日本大百科全書(ニッポニカ) 「九州旅客鉄道」の意味・わかりやすい解説
九州旅客鉄道(株)
きゅうしゅうりょかくてつどう
日本国有鉄道(国鉄)が分割・民営化したことにより、1987年(昭和62)4月に発足した旅客鉄道会社の一つ。略称、JR九州。英語名はKyushu Railway Company、略称はJR Kyushu。JR3島会社(JR北海道、JR四国、JR九州)に含まれる。分割にあたり経営安定基金を授与され、民営化後はその運用益で息をつないできた。しかし、JR九州は3島会社のほかの2社と違い、経営多角化を積極的に展開し、また2011年(平成23)開業の九州新幹線の利用客増加もあったことから、2016年に株式上場を行っている。

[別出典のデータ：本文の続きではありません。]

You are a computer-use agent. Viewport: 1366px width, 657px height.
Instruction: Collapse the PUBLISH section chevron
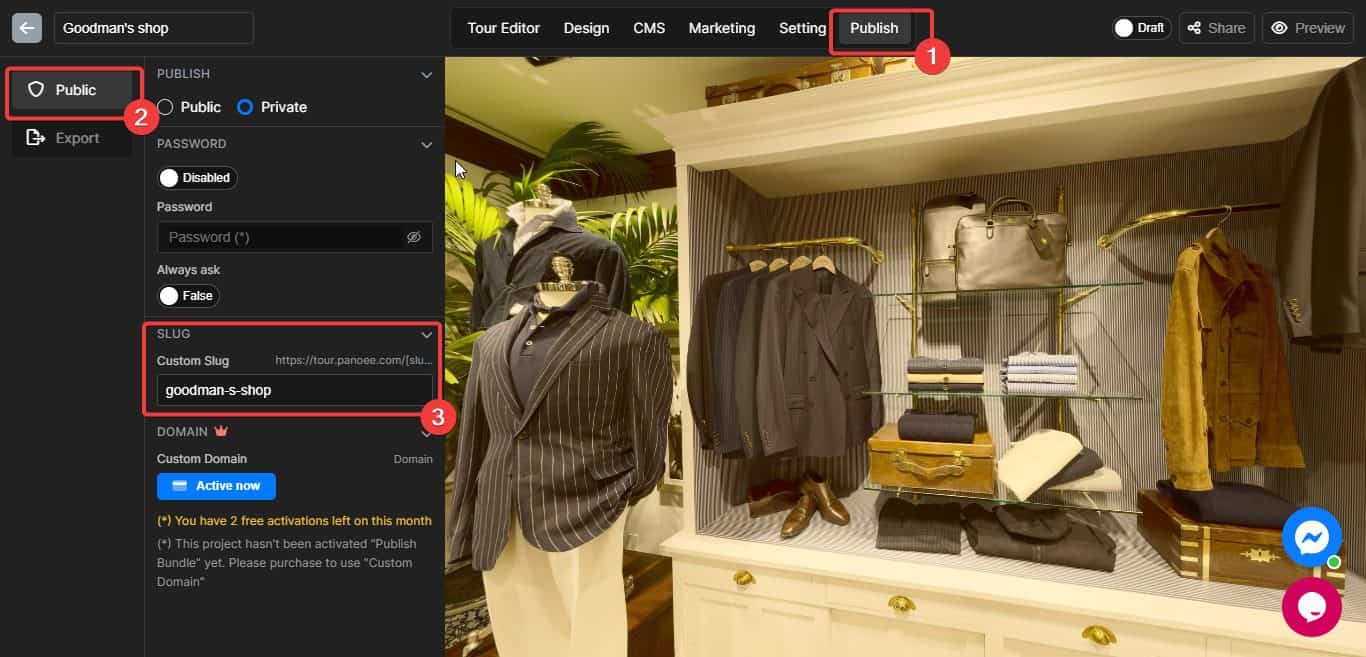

「九州旅客鉄道株式会社の経営安定基金の取崩しに関する省令」(平成27年国土交通省令第61号)により、経営安定基金を返済することなく完全民営化した。資本金は160億円。本社は福岡市博多(はかた)区。九州地方と山口県の一部(下関(しものせき)駅まで)で鉄道経営を行っている。新幹線は、2011年に全線開通した鹿児島ルート(博多―鹿児島中央間。線路名称「九州新幹線」)のほか、長崎(西九州)ルートのうち、武雄温泉(たけおおんせん)―長崎間(線路名称「西九州新幹線」)が2022年(令和4)9月に先行して開業している(2023年7月時点では、新鳥栖(しんとす)―武雄温泉間は未着工)。旅行業、飲食業、不動産、農業等を、九州を超えて首都圏や海外にも展開し、多角経営事業収入のウェイトは7割程度を占めている。収益性の低いローカル線を多数抱えているため鉄道経営は厳しく、2018年3月のダイヤ改正では会社発足以来で最大規模となる、1日当り117本の運行削減に踏み切った。